Дожать Владимира Путина

By admin Oct 2, 2015

Президент России Владимир Путин давно известен среди общавшихся с ним журналистов западных СМИ как очень сложный оппонент, никогда не теряющий самообладания во время любой беседы, умеющий мгновенно переходить в контратаку и превращаться из интервьюируемого в интервьюера. Некоторые считают, что глава российского государства, используя свой многолетний опыт работы в КГБ, мастерски «просчитывает» любого собеседника и всегда находит разные специальные психологические приемы, позволяющие ему подавить журналиста, а иногда откровенно очаровать его и привлечь на свою сторону, даже если изначально спрашивающий собирался задавать Путину острые и нелицеприятные вопросы.

В чем заключается секрет — в особенных мистических талантах российского президента или же в банальных слабостях встречавшихся с ним репортеров, которых к тому же заранее отбирает кремлевская пресс-служба, отсеивая всех, кто признан «неблагонадежным»? Особой критике в этой связи, в России и на Западе, подверглось последнее интервью Владимира Путина, взятое для американских телеканалов CBS и PBS известным американским журналистом Чарли Роузом в преддверии выступления президента России на 70-й сессии Генеральной Ассамблеи ООН в Нью-Йорке. Роуза, гордящегося своими профессиональными навыками, упрекают в излишне дружеском тоне по отношению к Путину, обилии «беззубых» и расплывчатых вопросов и неспособности «раскрыть» собеседника и заставить его прямо говорить на критические острые темы.

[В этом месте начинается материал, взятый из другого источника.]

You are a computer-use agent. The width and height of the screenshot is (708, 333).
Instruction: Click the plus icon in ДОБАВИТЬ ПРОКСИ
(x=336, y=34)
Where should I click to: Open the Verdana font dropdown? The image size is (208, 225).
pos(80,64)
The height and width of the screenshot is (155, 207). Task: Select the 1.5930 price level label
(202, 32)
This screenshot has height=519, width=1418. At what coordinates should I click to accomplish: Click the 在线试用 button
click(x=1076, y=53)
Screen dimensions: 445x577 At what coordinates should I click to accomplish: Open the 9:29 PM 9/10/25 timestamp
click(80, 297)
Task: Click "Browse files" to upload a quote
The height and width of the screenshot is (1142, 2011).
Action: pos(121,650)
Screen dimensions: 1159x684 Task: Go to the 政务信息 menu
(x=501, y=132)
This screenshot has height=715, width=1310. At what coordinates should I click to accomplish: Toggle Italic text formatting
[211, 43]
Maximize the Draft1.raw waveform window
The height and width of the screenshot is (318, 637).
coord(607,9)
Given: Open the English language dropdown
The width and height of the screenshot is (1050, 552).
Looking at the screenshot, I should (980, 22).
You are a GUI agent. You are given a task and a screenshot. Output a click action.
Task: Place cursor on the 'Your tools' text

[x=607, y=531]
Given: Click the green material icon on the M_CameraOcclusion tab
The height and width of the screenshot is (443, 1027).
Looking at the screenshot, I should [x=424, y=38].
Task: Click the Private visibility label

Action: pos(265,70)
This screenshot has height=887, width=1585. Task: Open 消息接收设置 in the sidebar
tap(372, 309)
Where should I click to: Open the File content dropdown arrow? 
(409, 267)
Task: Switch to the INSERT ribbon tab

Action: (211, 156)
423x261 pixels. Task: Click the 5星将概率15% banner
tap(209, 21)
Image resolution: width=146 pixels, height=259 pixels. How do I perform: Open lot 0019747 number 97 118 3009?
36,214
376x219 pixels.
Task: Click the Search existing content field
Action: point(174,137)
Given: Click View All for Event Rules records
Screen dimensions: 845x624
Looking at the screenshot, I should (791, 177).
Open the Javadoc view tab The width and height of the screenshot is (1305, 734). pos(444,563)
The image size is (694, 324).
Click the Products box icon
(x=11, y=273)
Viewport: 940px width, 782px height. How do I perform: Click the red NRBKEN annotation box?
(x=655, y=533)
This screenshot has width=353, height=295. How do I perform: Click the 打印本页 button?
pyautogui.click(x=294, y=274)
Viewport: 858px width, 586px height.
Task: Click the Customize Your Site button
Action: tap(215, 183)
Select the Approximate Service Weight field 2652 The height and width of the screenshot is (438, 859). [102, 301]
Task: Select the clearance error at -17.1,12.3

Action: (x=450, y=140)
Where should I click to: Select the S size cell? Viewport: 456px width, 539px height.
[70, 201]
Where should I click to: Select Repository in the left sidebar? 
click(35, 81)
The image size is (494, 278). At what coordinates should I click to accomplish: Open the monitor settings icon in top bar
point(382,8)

Точно так же Роуза критиковали и за его предпоследнее интервью с Путиным, состоявшееся в июне этого года на XIX Петербургском экономическом форуме, где американский журналист, кстати, выступал и в роли ведущего пленарного заседания. Американец тогда говорил о «жестком разговоре» с президентом России, однако сам Путин, российские медиа и многие западные коллеги Роуза охарактеризовали ту встречу как «доброжелательную дискуссию».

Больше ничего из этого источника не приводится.